MISA Zimbabwe position on parly report on Cyber Bill public hearings
MISA Zimbabwe commends the relevant Parliamentary Portfolio Committees for producing a report that largely captures the submissions of citizens during the public consultation processes on the Cybersecurity and Data Protection Bill.
The report presented in parliament follows country-wide public hearings conducted by the Joint Portfolio Committees on the Information Communication Technology, Postal and Courier Services; Information, Media and Broadcasting Services; and, the Thematic Committee on Peace and Security.
The report highlights that during the hearings stakeholders stated that the Bill must be separated into two Bills that deal with cybersecurity and data protection separately in line with international best practice and instruments such as the SADC Model Law on Data Protection, African Convention on Cybersecurity and Data Protection.
Stakeholders also highlighted that by combining the two legislations, the Bill becomes difficult to understand.
“There were mixed views from the people regarding POTRAZ (Postal and Telecommunications Regulatory Authority of Zimbabwe), being the Cyber Security Centre and Data Controller. There were concerns from some stakeholders that, if POTRAZ is established as the Cyber Security Centre and Data Controller, this would limit the effectiveness, efficiency and independence of the Board since POTRAZ reports to the Executive.
“They pointed out that the POTRAZ Board was appointed by the Minister hence the Board would be a rubber stamp of the Executive decisions. The stakeholders proposed a separate institution as a Cyber Security Centre that is appointed by Parliament and reports to Parliament,” part of the report reads.

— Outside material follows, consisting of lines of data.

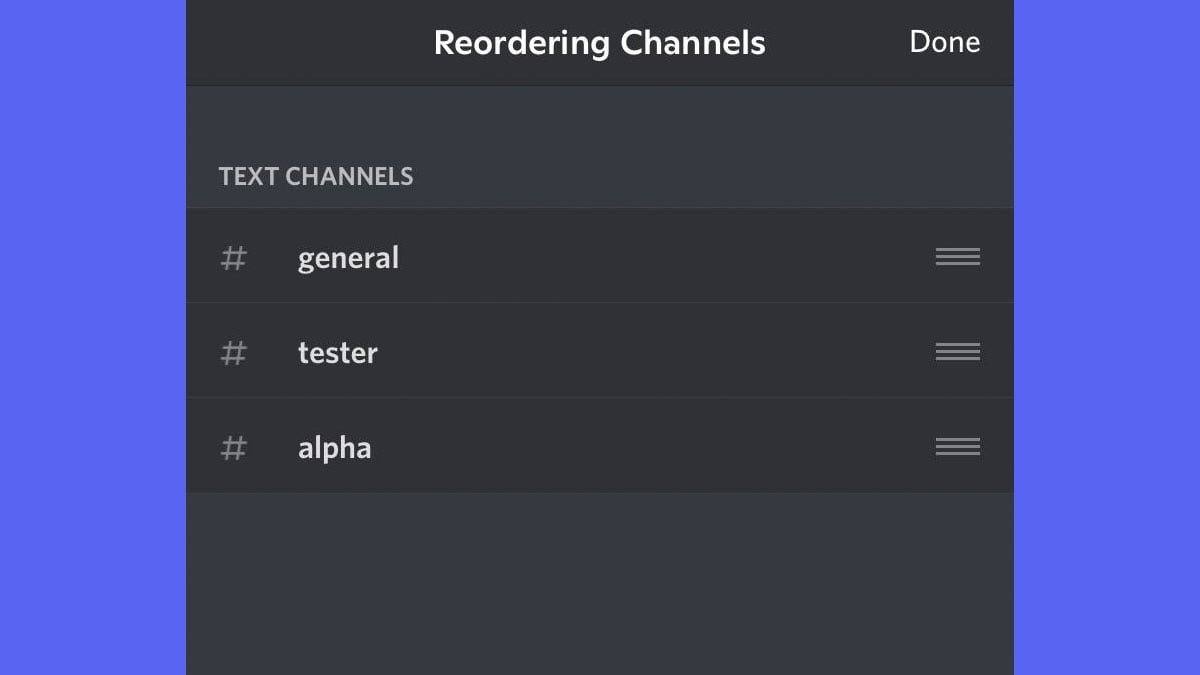Confirm changes with the Done button
This screenshot has height=675, width=1200.
(x=944, y=42)
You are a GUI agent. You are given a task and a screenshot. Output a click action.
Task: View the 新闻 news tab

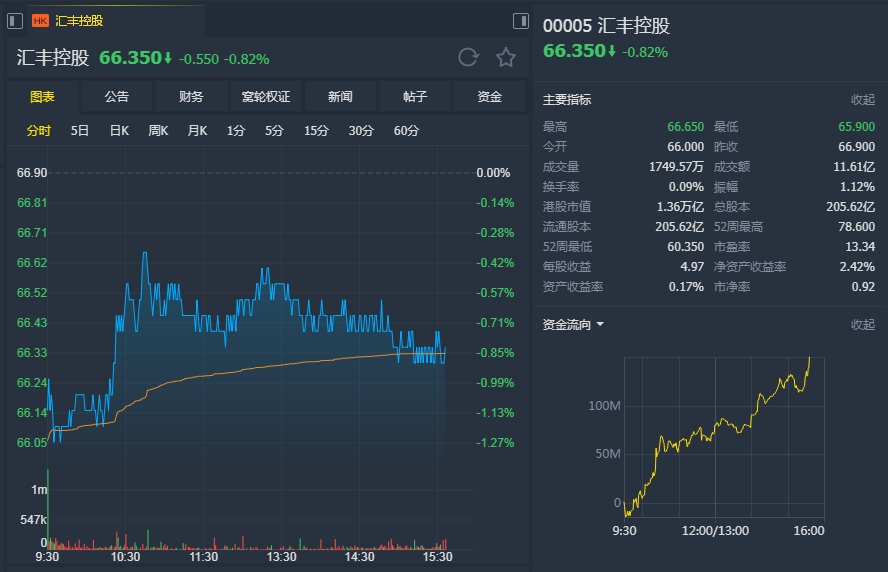340,97
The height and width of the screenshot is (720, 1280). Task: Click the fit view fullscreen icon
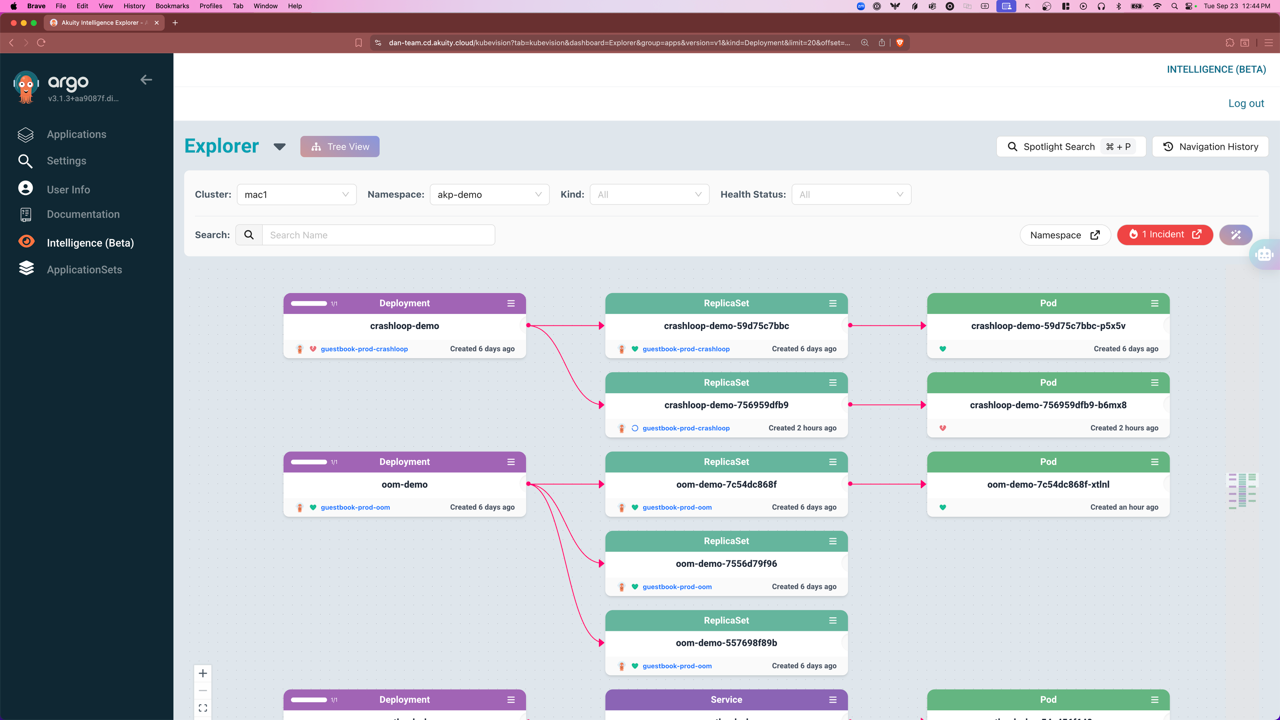pos(203,708)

The report recommends, among others, the need for a clause that guarantees the protection of whistleblowers in terms of handling investigations. It further recommends the need for balance between the protection of national security and exercise of the rights of ordinary citizens.
The Committee report recommends that the Bill should adhere to constitutional requirements.
These positions closely reflect the submissions captured by MISA Zimbabwe and the Media Alliance of Zimbabwe in its Shadow Report on the public hearings into the Cybersecurity and Data Protection Bill.
Citizens also roundly rejected the idea of the Postal and Telecommunications Regulatory Authority (POTRAZ) being the Cyber Security Centre and Data Protection Authority preferring such a role to be given to an independent body that reports directly to parliament.
Participants were also concerned with aspects of the Bill pertaining to surveillance of citizens without regard to citizens’ right to privacy.
MISA Zimbabwe position
MISA Zimbabwe, therefore, calls for equal prioritisation and balancing of the functions of the Cybersecurity Centre and Data Protection Authority to ensure that significance is not placed only on cybersecurity while data protection, privacy and interrelated fundamental rights are neglected.
It is equally important to ensure that the proposed law is in conformity with the Constitution and international legal frameworks such as the African Declaration on Internet Rights and Freedoms.
MISA Zimbabwe, therefore, urges Parliament to robustly and freely debate this Bill without undue influence from the Executive which seems to view the Bill as a tool to silence its critics on social media platforms.
Parliament should therefore take into serious consideration the principle that democratic law-making processes place high significance and consideration on the views of key stakeholders and the citizens as articulated during the public hearings.